For more than a century it has been possible for workers to establish co-operatives on a large scale, and as Marx suggested to utilise credit to extend such co-operative production on a national, indeed international scale. Yet, for the various sectarian ends, the reformist bureaucracy and the elitist revolutionary sects have actively opposed such a development. In that sense, there is a crisis of leadership that has persisted for all that time. Indeed, the support of both the reformists and the revolutionary sects for welfarism, and state capitalism has again been an active misleadership of the working-class.
If we look at somewhere like China, tens of thousands of peasants flood into the towns and cities, not because, as happened in the British Industrial revolution, they have been dispossessed, but because, in a similar way to that pointed out by Lenin against the Narodniks, the advanced capitalist production that is now possible in China, is capable of providing Chinese peasants with a much higher living standard than they can achieve as independent peasants living in the countryside.
In Britain, workers in general only sink back into such a peasant existence out of desperation. Unable to obtain permanent, stable full-time employment, they become self-employed, peasant producers and artisans, scraping a living as window cleaners and so on. The success of capitalism, in providing a high standard of living for the majority of workers, despite the stagnation of wages in the UK over the last 30 years, means that in order to provide workers with a credible, and attractive alternative, it must be something which here and now offers them at least some comparable standard of living together with some real control over their lives.

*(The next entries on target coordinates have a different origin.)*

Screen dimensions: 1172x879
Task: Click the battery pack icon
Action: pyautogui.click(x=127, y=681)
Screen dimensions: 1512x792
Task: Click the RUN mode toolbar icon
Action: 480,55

Co-operative production has clearly been shown to offer such a credible alternative, but to be a truly attractive proposition, it needs as Marx and Engels argued, undertaken on a large scale via a co-operative federation, which today would have to extend across the EU. Production is already socialised production undertaken by socialised capitals. The contradiction today is that private money-capitalists are allowed to exercise an unwarranted control over that capital, and to leach interest from it.

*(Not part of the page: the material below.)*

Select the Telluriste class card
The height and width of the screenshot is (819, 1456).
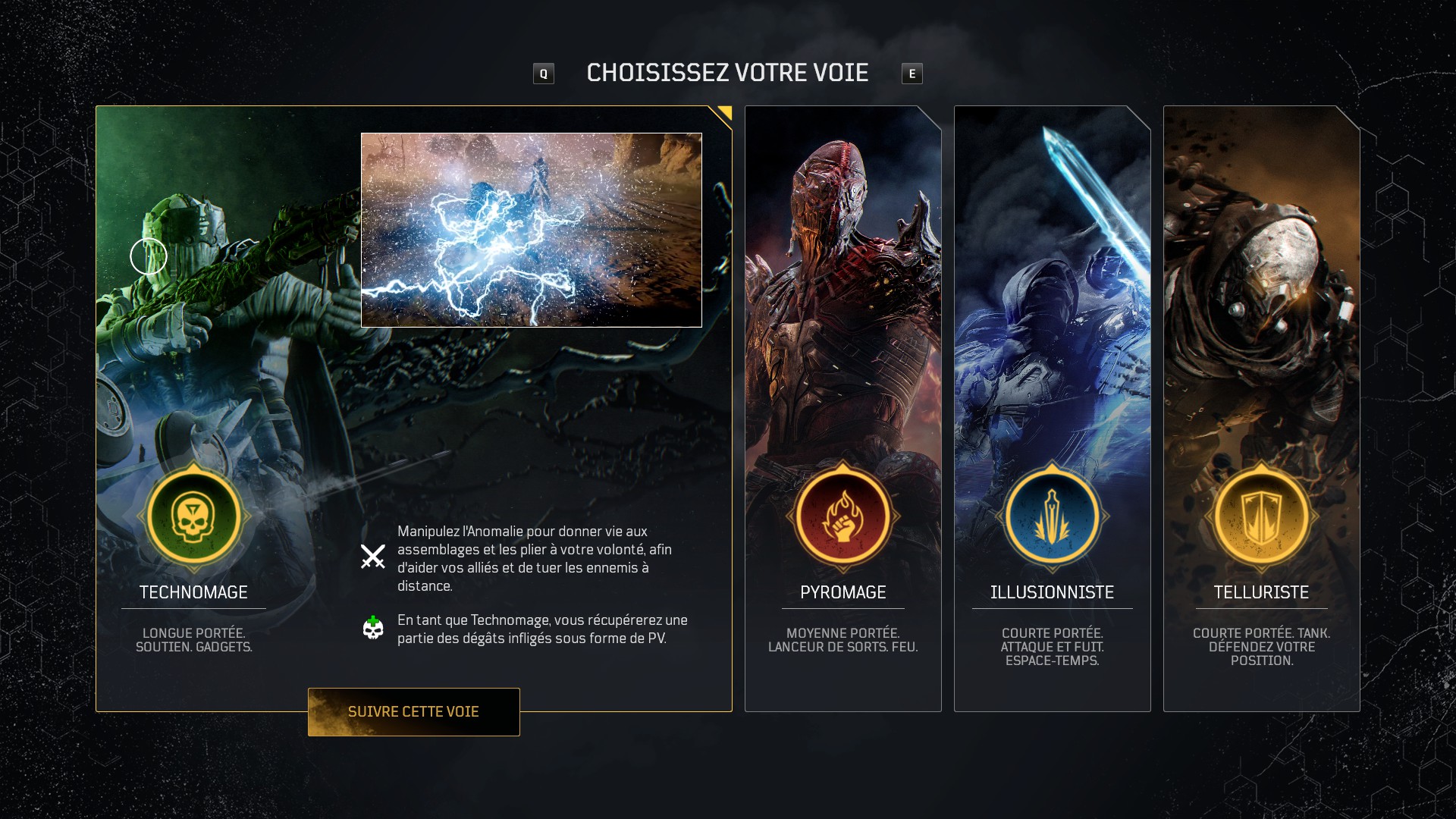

Even bourgeois politicians like Clinton, and May, and bourgeois representatives like Carney, propose changes to corporate governance laws, to facilitate a degree of industrial democracy such as workers on boards, something which has existed in Germany for a long time. Yet, the left fails to pursue such political and democratic struggles, remaining within the straitjacket of Economistic industrial struggles for higher wages, and so on, coupled with the desire to “build the party” in preparation for the long awaited political revolution.
No, the objective conditions for socialism already exist, and the political leadership of the working-class has been sorely lacking in recognising their existence, and waging a determined struggle for control over them, instead continuing to wage the battles of the 19th century, and being dominated by romantic delusions more appropriate to the Great French Revolution than the revolution we must now undertake.